In I Am a Counselor: Now What!, clinical social worker Betty Rounds draws on over 20 years of counseling experience and work training new therapists to help counselors assess their career paths and hone subtle vocational arts.
Rounds begins with a quote from Methodist founder John Wesley and continues to interweave her Christian faith within her teachings. Her first chapter makes a few broad assumptions about therapists, including that most counselors have “a belief in God,” do this work as a “calling,” and “won’t earn an income comparable to our friends in the business world.” Throughout the book, she seems to assume that many counselors are previously wounded individuals who are either recovering substance abusers, children of alcoholics, or recovering domestic violence victims or perpetrators. She also appears to assume most counselors are female, as two chapters are directed specifically at female therapists, with only a few pages added from her husband’s perspective to address male counselors. These assumptions stereotype her readers and may alienate those who don’t fit the profile.
Rounds includes vignettes from her life and professional practice and offers exercises to help counselors dive deeper into their own motivations and style. She also offers self-care suggestions and tips for setting clear boundaries with clients. She concludes with two chapters of tools she has found beneficial, listed in loosely structured order.

--*--

Continue the review of Betty Rounds's book for counselors above, starting right after its final sentence. The material that comes next has nothing to do with this exercise.

--*--

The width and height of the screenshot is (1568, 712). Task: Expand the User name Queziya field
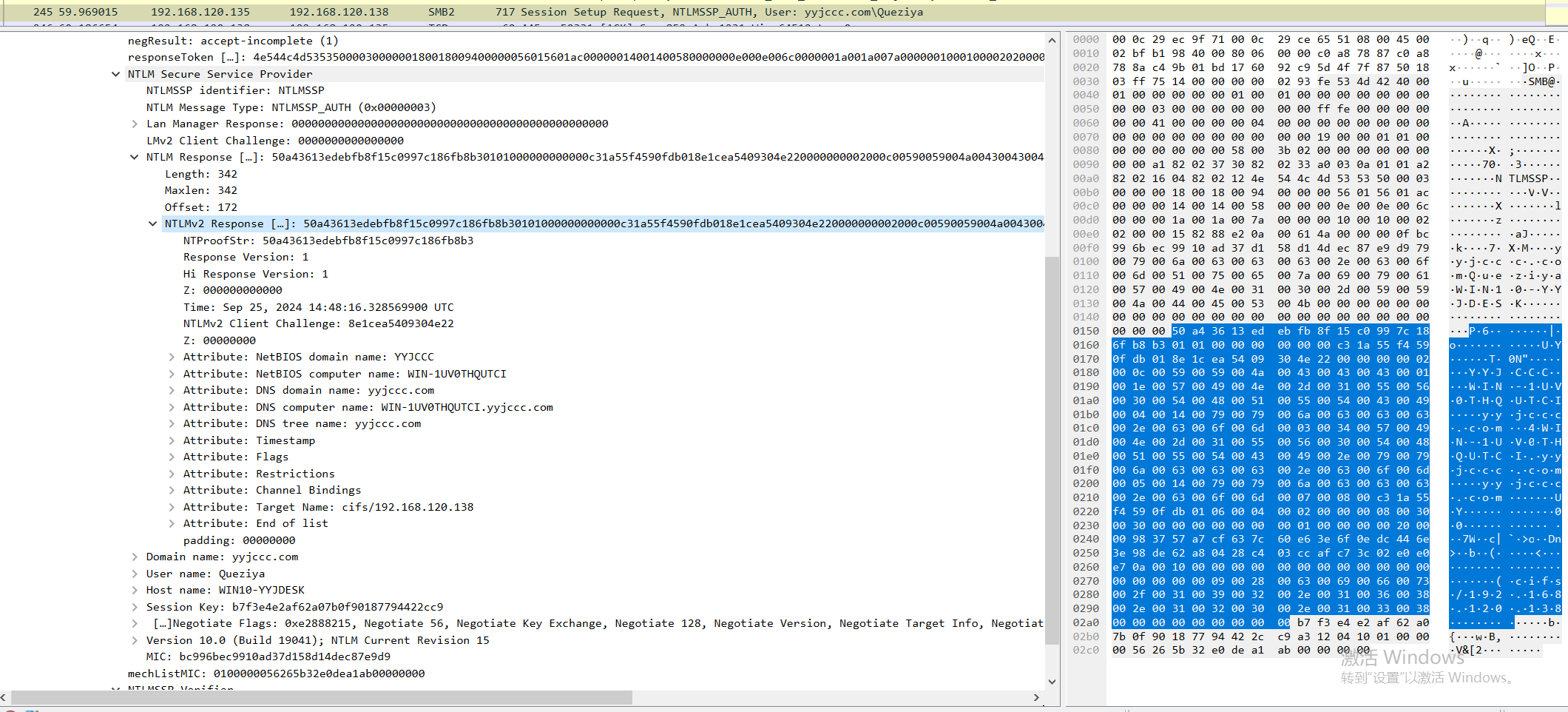[135, 574]
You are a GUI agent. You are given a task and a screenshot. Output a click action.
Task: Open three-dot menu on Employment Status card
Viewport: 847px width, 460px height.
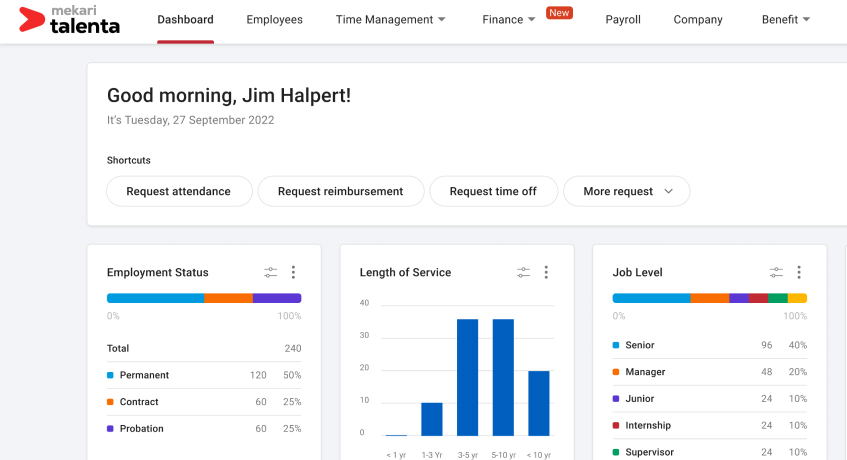tap(293, 272)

--*--

Response to this task =
Rounds’ suggestions are thoughtful and drawn from a long career of self-examination. However, her perspective is often overly specific to her own experience, and her personal bias often shines through. For example, she asserts that “women are at a disadvantage for ethics training because as little girls we were taught and prized if we ‘spilled the beans.’ Hence, confidentiality can be an issue for us.” This viewpoint is disappointingly narrow. By focusing on one personal reason why confidentiality may be challenging, it fails to explore other difficulties in being a holder of client secrets.
In addition, the book contains numerous punctuation and grammatical errors that prove distracting.
While such flaws impact the book’s overall effectiveness, new female therapists, particularly those who work within a Christian context, will find some useful information within these pages.